I will get the PT measurements at some point. I'm having a little bit of trouble understanding what you're saying but I have contacted Peavey and I'll go in there myself to see what's up.

I have more pictures of the circuit as well that I'll upload in case anyone wants a closer look


----------



## Latole (Aug 11, 2020)

I open it in a new tab.
From picture to see if it is the right schematic....good luck


----------



## ook ook (Jun 3, 2021)

Some more gut shots


----------



## ook ook (Jun 3, 2021)

Oh, another thing. When taking out the chassis, all of the nuts came loose. Anyone have any good methods of securing them or am I just gonna have to reach into the cab and tighten them?


----------



## Latole (Aug 11, 2020)

ook ook said:


> Oh, another thing. When taking out the chassis, all of the nuts came loose. Anyone have any good methods of securing them or am I just gonna have to reach into the cab and tighten them?



I use teeth washer like Fender do


----------



## Latole (Aug 11, 2020)

ook ook said:


> Some more gut shots


The peavey PT high voltage winding don't have center tap like original Traynor PT
The mod done with a full wave solid state rectifier ; add 2 SS black diodes to ground

The mod :









The "original " Traynor rectifier circuit:


----------



## Latole (Aug 11, 2020)

ook ook said:


> Some more gut shots
> View attachment 371078
> 
> 
> ...



Now we need time to check..........Are there any volunteers?


----------



## Paul Running (Apr 12, 2020)

Is the objective to return to an original YGM-1?


----------



## tomee2 (Feb 27, 2017)

Pretty sure Hammond makes a drop in replacement for the YGM3, it should work in the 1? If that's the goal....


----------



## ook ook (Jun 3, 2021)

Paul Running said:


> Is the objective to return to an original YGM-1?
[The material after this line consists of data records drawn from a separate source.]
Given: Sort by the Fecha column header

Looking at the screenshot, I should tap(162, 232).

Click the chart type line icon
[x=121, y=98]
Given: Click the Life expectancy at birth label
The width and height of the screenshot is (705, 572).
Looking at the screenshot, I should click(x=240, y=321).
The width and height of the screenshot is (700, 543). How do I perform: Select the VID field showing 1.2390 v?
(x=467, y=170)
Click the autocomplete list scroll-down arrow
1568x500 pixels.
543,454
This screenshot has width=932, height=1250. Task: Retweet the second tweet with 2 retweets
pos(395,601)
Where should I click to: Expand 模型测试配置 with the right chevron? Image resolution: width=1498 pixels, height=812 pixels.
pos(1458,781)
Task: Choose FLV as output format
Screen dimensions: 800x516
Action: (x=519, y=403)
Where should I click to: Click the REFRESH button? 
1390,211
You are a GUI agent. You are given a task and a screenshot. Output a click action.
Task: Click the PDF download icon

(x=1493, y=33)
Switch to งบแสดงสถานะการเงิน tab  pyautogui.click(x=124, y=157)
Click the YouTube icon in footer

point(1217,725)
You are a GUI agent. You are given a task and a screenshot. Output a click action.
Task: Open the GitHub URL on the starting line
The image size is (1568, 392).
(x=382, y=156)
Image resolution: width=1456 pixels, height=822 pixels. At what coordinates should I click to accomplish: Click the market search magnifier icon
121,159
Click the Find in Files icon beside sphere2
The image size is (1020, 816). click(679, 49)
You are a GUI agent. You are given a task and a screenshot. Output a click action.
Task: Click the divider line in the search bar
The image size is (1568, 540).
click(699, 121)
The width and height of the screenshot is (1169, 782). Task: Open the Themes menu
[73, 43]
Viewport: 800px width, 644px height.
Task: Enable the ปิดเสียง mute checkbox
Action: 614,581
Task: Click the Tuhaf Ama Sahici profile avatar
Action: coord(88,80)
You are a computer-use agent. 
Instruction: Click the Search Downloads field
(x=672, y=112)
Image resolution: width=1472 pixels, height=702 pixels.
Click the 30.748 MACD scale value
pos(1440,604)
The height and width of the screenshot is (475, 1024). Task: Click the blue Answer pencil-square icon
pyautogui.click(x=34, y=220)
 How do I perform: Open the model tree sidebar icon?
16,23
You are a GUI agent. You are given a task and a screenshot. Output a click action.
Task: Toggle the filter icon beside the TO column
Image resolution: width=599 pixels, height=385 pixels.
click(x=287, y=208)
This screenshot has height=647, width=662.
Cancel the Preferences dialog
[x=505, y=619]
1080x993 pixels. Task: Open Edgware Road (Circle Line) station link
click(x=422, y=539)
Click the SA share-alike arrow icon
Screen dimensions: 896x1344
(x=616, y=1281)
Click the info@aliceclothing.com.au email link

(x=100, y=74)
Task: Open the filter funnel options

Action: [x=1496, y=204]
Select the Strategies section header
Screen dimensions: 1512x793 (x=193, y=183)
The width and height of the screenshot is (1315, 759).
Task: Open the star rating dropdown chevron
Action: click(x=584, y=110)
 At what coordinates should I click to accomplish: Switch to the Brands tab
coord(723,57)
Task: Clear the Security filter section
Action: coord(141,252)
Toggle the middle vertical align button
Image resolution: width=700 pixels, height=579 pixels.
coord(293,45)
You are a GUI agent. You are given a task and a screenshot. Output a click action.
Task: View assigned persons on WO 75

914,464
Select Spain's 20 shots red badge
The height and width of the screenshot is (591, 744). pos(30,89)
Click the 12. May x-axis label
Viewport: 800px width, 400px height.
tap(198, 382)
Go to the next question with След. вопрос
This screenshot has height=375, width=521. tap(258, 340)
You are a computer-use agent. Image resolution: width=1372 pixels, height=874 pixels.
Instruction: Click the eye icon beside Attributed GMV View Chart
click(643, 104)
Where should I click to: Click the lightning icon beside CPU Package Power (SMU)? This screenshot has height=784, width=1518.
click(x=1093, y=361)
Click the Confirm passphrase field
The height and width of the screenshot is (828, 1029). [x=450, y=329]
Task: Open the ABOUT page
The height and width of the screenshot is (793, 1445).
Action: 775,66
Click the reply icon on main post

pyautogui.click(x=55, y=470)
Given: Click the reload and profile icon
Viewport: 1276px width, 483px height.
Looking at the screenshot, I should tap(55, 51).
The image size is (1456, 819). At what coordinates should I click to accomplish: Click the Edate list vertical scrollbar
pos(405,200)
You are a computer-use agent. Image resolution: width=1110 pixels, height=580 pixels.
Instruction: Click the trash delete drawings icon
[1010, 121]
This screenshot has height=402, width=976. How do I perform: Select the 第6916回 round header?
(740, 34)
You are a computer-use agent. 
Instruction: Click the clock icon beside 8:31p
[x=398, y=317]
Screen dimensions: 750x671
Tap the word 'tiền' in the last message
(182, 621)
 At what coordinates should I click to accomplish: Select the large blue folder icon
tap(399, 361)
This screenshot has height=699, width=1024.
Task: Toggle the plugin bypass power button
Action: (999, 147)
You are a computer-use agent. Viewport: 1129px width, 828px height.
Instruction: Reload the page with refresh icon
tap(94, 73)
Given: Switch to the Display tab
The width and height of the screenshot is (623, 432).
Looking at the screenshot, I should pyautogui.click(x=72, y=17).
Not necessarily. I just want a reliable, great sounding amp. I'm open to mods. I may clip the bright cap on the volume pot and I'm considering moving to log pots.



tomee2 said:


> Pretty sure Hammond makes a drop in replacement for the YGM3, it should work in the 1? If that's the goal....


Hammond makes transformers for the YBA-2B that are modern equivalents for the transformers originally found on the YGM-1, if I'm correct. The OT model number matches what's in my amp but obviously I don't know for sure that the PT does. Looking at the specs, it seems like the PT matches. I believe it's the 1750S or something similar. Again, not necessarily the goal. If the Peavey works fine, I don't see a real reason to replace it

Woops, 1750S is the OT. PT is 290TRB



Latole said:


> Now we need time to check..........Are there any volunteers?


Yeah if anyone's actually interested and has time that'd be cool


----------



## ook ook (Jun 3, 2021)

Frenchy99 dated the speaker, so thanks for that, but does anyone have any other info about it? Power handling specifically is important to me if I'm gonna be cranking this thing


----------



## Frenchy99 (Oct 15, 2016)

ook ook said:


> Frenchy99 dated the speaker, so thanks for that, but does anyone have any other info about it? Power handling specifically is important to me if I'm gonna be cranking this thing



OK, just had a look again. The ext large can caps are dated DEC 1967 so I would put your amp early 68.

The insides looks stock apart from the replaced ( smaller valued caps that would worry me a bit ) and the added two diodes for some unknow reason ?!? why add two diodes there ??? Its not on any schematics...

The amp is rated at a conservative 17 watts and has tremendous good reviews.


----------



## tomee2 (Feb 27, 2017)

Frenchy99 said:


> OK, just had a look again. The ext large can caps are dated DEC 1967 so I would put your amp early 68.
> 
> The insides looks stock apart from the replaced ( smaller valued caps that would worry me a bit ) and the added two diodes for some unknow reason ?!? why add two diodes there ??? Its not on any schematics...
> 
> The amp is rated at a conservative 17 watts and has tremendous good reviews.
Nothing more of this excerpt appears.